This story bugs me. It’s a heartwarming tale of an inspiring teacher in an inner city school, who gets young kids motivated to learn science. Or does he?
These are elementary school kids, so they’re young and maybe the most important thing is that some enthusiasm for the subject is instilled…but I also see a lot of simplistic thinking, a reliance on rote memorization of trivialities, and stuff that is just plain wrong. I have to disagree with the article: the kids are learning discipline, but they sure aren’t learning science.
“Name one main kind of organism on Earth,” White is saying to two students seated at a table before microphones and buzzers. A girl from 112th Street slaps her buzzer first.
“One main kind of organism on Earth is a plant,” she says in a burst of syllables.
“Correct. One point,” says White. “Name the other main kind of organism on Earth.” This time, the competitor from the Watts Learning Center starts to answer first.
“The other — “
White cuts her off. “You don’t have the light.” The girl hadn’t hit her buzzer first. The student from 112th Street answers.
“The other main kind of organism on Earth is an animal.”
“Correct, one point.”
Uh, what? What is this kid going to say when a lichen or bacterium is waved in front of her face?
There’s Philip Aubrey, one of the co-captains of the fifth-grade science team who shocked White by learning the seven systems of the human body — respiratory, circulatory, muscular, etc. — overnight. “Usually, that’s a two-week process,” White says.
Hmmm…respiratory, circulatory, muscular, skeletal, nervous, endocrine, urinary, digestive, immune…is reproductive a separate “system”? Are lymphatics lumped in with circulatory? What kind of nonsense is this, memorizing arbitrary blocks of organs? I don’t get how you can say some set of basic memorization exercises is a “two-week process,” either.
I detect an obnoxious level of rigidity here, and a lack of integrative thinking about physiology. I know, little kids have to have the subject split up into small and digestible pieces…but it’s the way it’s being partitioned that bothers me.
White is saying: “For 20 points, the definition of science?”
The girl from the Watts Learning Center pounces. “The definition of science is a body of knowledge and an understanding of the physical and natural world,” she says, without a nanosecond of hesitation.
“Correct,” White says. “Twenty points: The definition of the scientific method?”
She nails it.
Suddenly, things aren’t looking good for 112th Street.
“Last 20 points, what are the six steps of the scientific method?”
Once again, the girl in plaid gets to her buzzer first. “The six steps of the scientific method is purpose, research, hypothesis, experiment and — “
White cuts her off: “Incorrect.”
Jazmani hits the buzzer.
The words fly out of her mouth: “The six steps of the scientific method are purpose, research, hypothesis, experiment, analysis and conclusion.”

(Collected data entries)
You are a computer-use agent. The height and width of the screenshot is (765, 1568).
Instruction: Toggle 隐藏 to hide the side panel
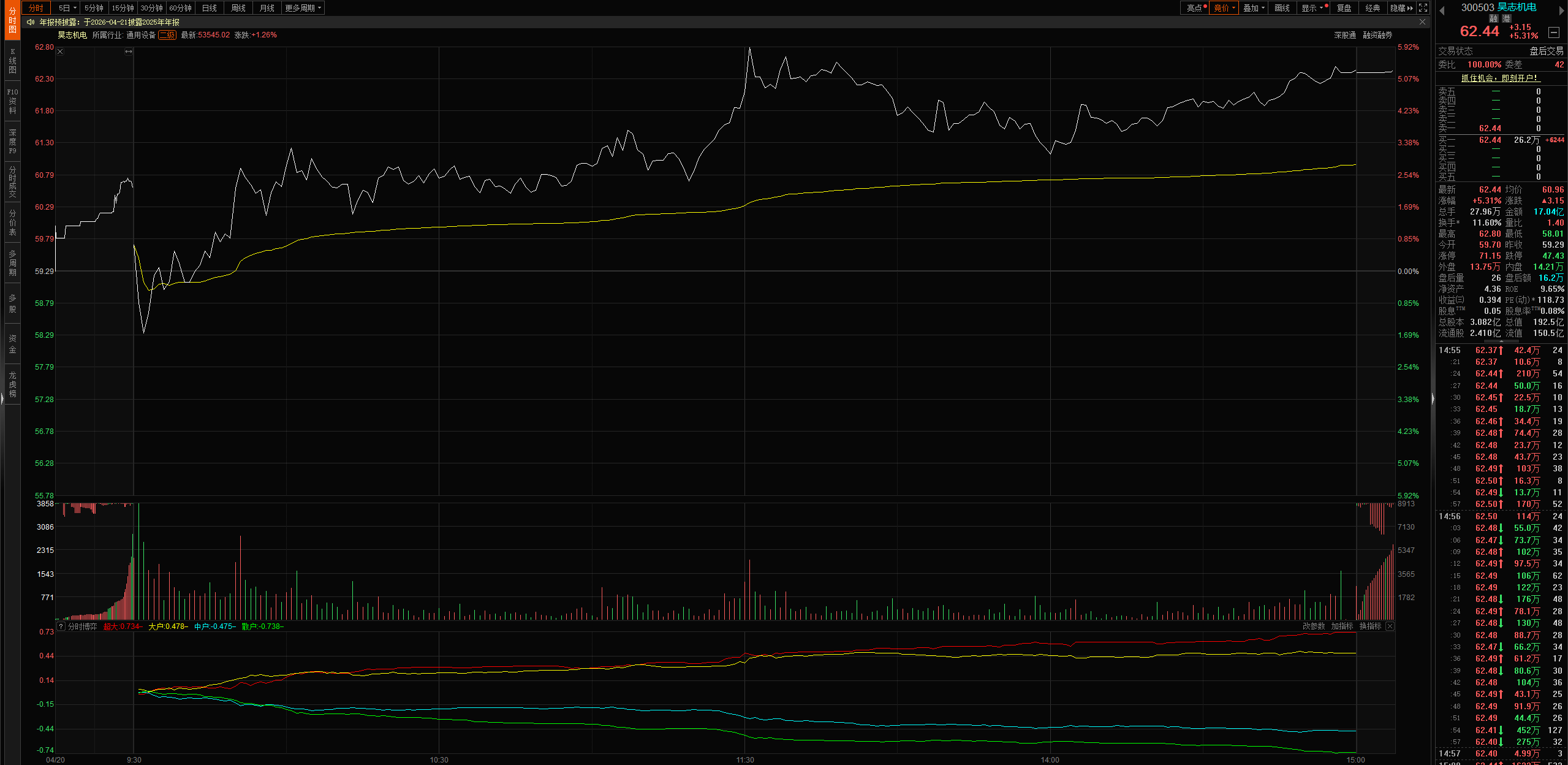[x=1402, y=8]
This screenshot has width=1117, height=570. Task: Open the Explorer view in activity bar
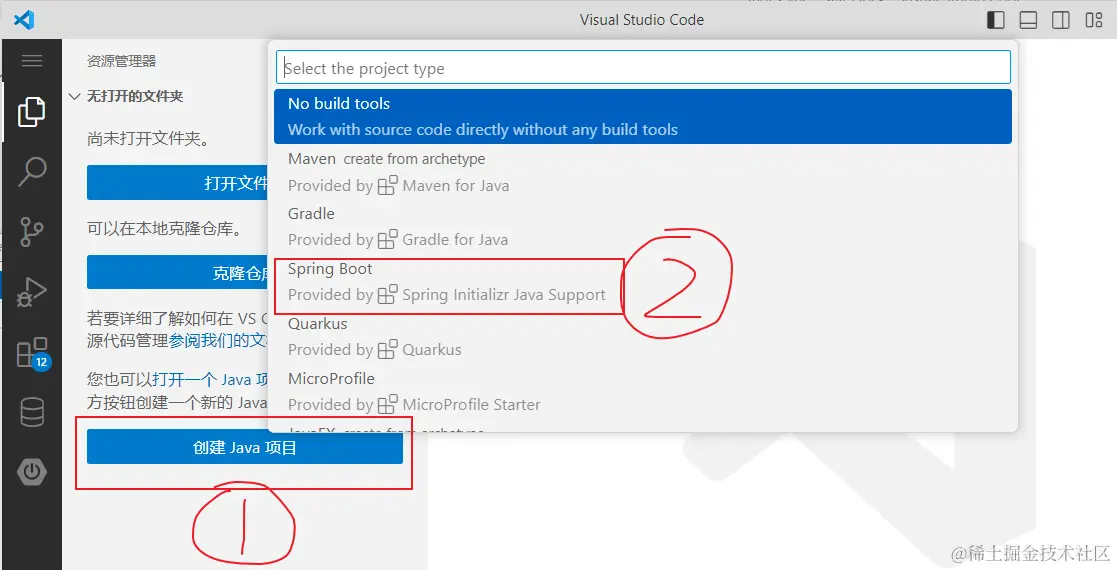(31, 111)
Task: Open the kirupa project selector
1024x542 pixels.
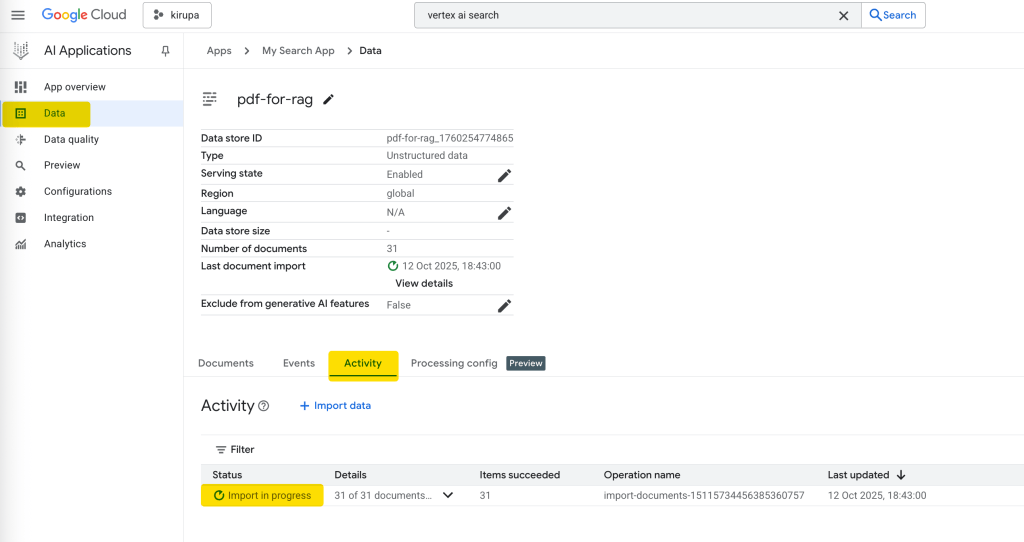Action: 177,15
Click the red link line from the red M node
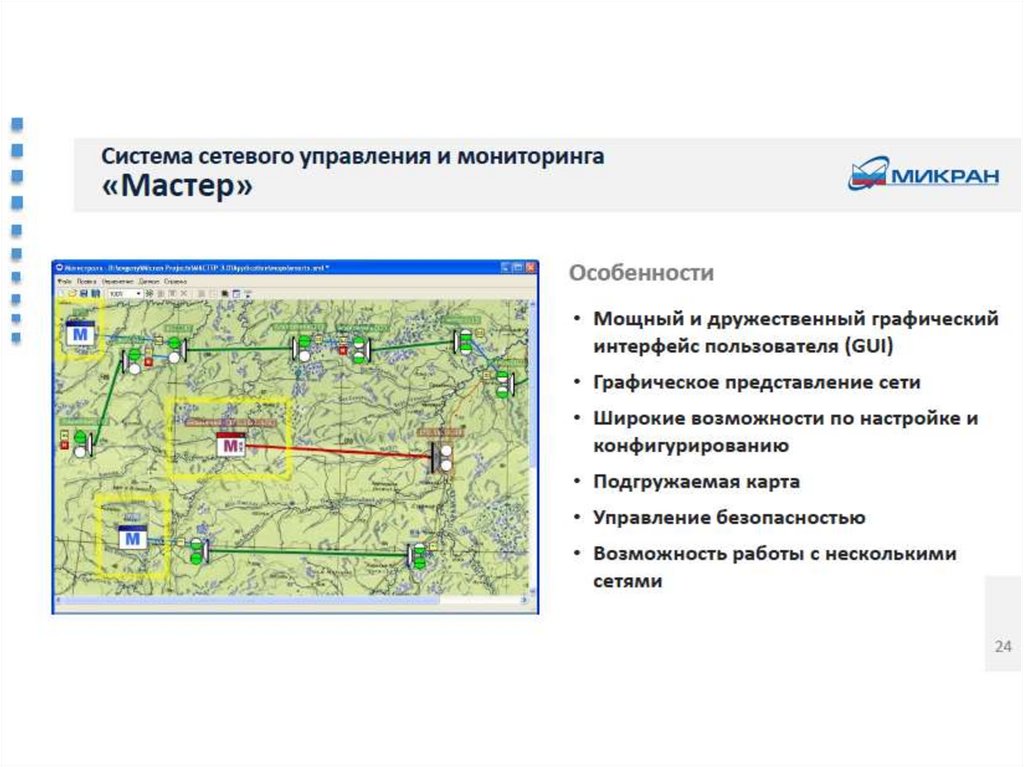This screenshot has height=767, width=1024. coord(340,450)
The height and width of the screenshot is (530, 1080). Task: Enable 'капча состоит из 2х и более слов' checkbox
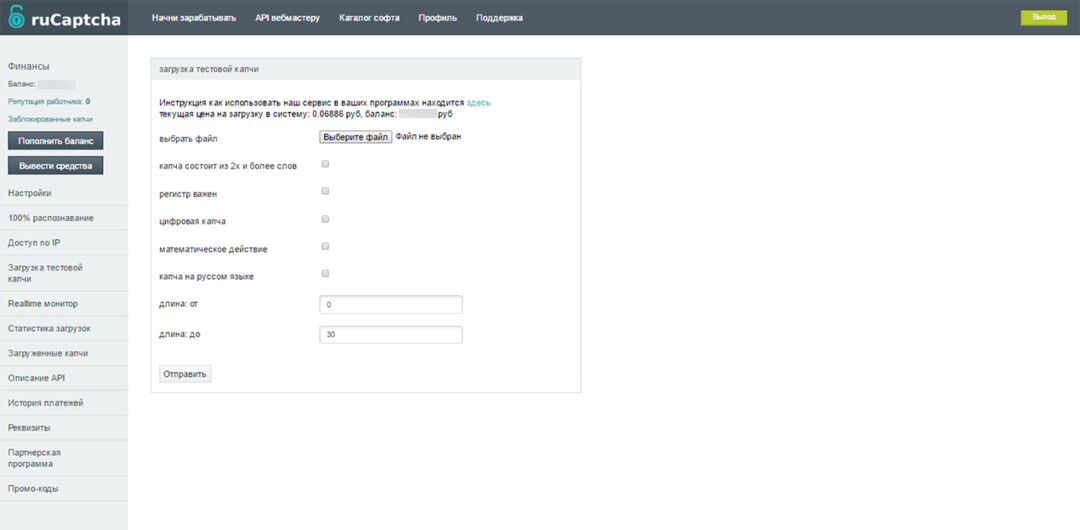[x=325, y=164]
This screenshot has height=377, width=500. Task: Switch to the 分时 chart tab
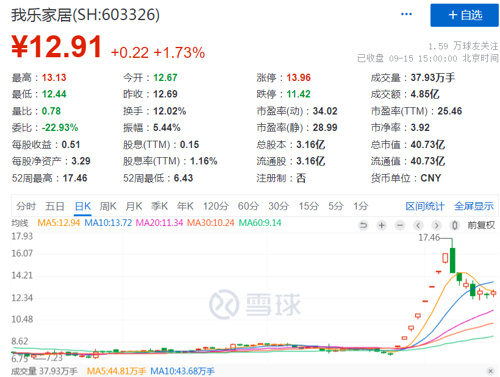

(How to complete this task)
Please say whether each statement below agrees with the science-quiz passage above, answering yes or no and quoting the deciding words of the passage.
1. The writer thinks the kids are learning science.
2. White says the seven systems of the human body usually take two weeks to learn.
3. The competitor from the Watts Learning Center gets to answer the question about the other main kind of organism on Earth.

(Expected answer)
1. No: "the kids are learning discipline, but they sure aren’t learning science."
2. Yes: "“Usually, that’s a two-week process,” White says."
3. No: "White cuts her off. “You don’t have the light.”"